# SUPPLIED DATA
|---|

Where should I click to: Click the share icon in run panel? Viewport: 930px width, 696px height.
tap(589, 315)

|---|

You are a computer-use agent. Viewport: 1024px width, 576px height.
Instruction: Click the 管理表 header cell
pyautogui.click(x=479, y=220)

|---|

# REQUIRED WORK
Could you set out the data as a numbered list, beginning at the line that has "Where should I" and stopping after the line that has "tap(589, 315)", with any blank lines left out?

# THE RESULT
1. Where should I click to: Click the share icon in run panel? Viewport: 930px width, 696px height.
2. tap(589, 315)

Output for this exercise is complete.